NOSIGNER代表 / JIDA(公益社団法人日本インダストリアルデザイン協会)理事長 / 進化思考提唱者 / デザインストラテジスト / 金沢美術工芸大学客員教授 / 阿南工業高等専門学校特命教授

未来の希望につながるプロジェクトしかしないデザインストラテジスト。プロダクト、グラフィック、建築などの高い表現力を活かし、領域を横断したデザインで100以上の国際賞を受賞している。生物進化から創造性の本質を学ぶ「進化思考」の提唱者。主なプロジェクトに、東京防災、PANDAID、2025大阪・関西万博日本館基本構想など。主著『進化思考』(海士の風、2021年)は第30回山本七平賞を受賞。

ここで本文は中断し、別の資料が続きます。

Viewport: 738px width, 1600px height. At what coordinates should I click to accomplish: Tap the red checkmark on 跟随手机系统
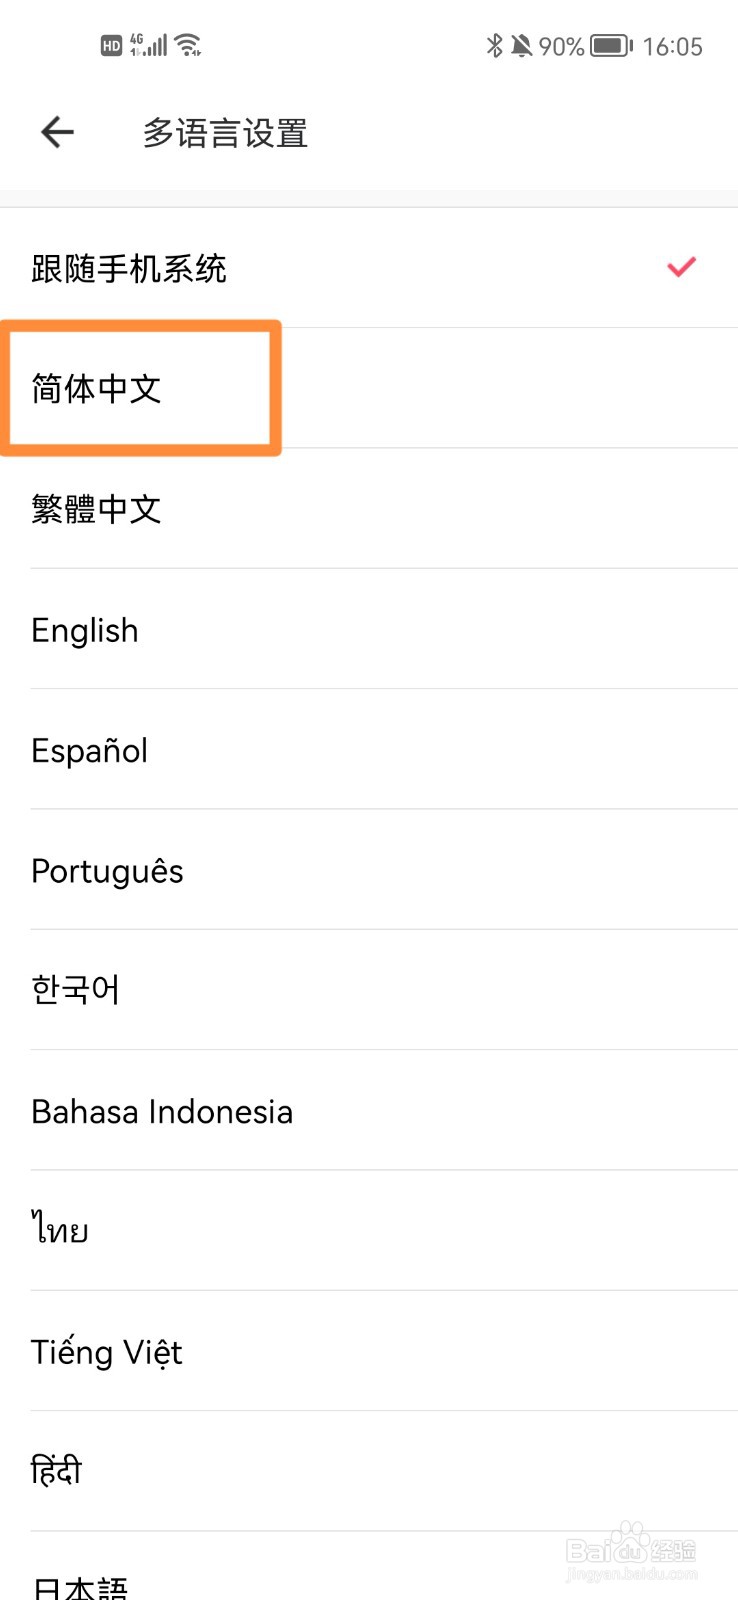(681, 267)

Tooは、特別セミナー「design surf seminar 2022 - デザインの向こう側にあるもの - 」を、2022年11月1日(火)・2(水)・4(金)の3日間オンラインで開催しました。今年のdesign surf seminarは、デザインビジネスやクリエイティブの原動力になりそうなセミナーが集まりました。全国からたくさんの方にご参加いただき、オンラインながら盛況のうちに幕を閉じることができました。当日のセミナーレポートをお届けします。

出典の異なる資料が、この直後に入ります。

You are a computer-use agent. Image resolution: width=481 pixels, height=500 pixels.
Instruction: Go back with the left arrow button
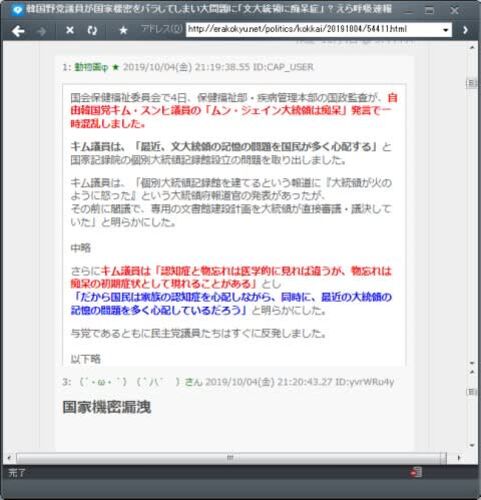tap(18, 31)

生物進化の仕組みからイノベーションを体系化し、2021年に日本を代表する学術賞「山本七平賞」を受賞した書籍「進化思考」。著者の太刀川英輔氏が、この本の内容をもとに、アイデアのつくり方を生物の進化という現象と絡めて話しました。

デザインはなんであるのかが知りたい

太刀川氏は、デザイン事務所「NOSIGNER」の代表で、JIDA(公益社団法人日本インダストリアルデザイン協会)の理事長も務めています。NOSIGNERの業務は、建築、グラフィック、インダストリアルデザインと多岐に渡りますが、世の中に役立つもの、社会に良いもの、未来に良いものしか作らないと決めているデザイン事務所だと紹介しました。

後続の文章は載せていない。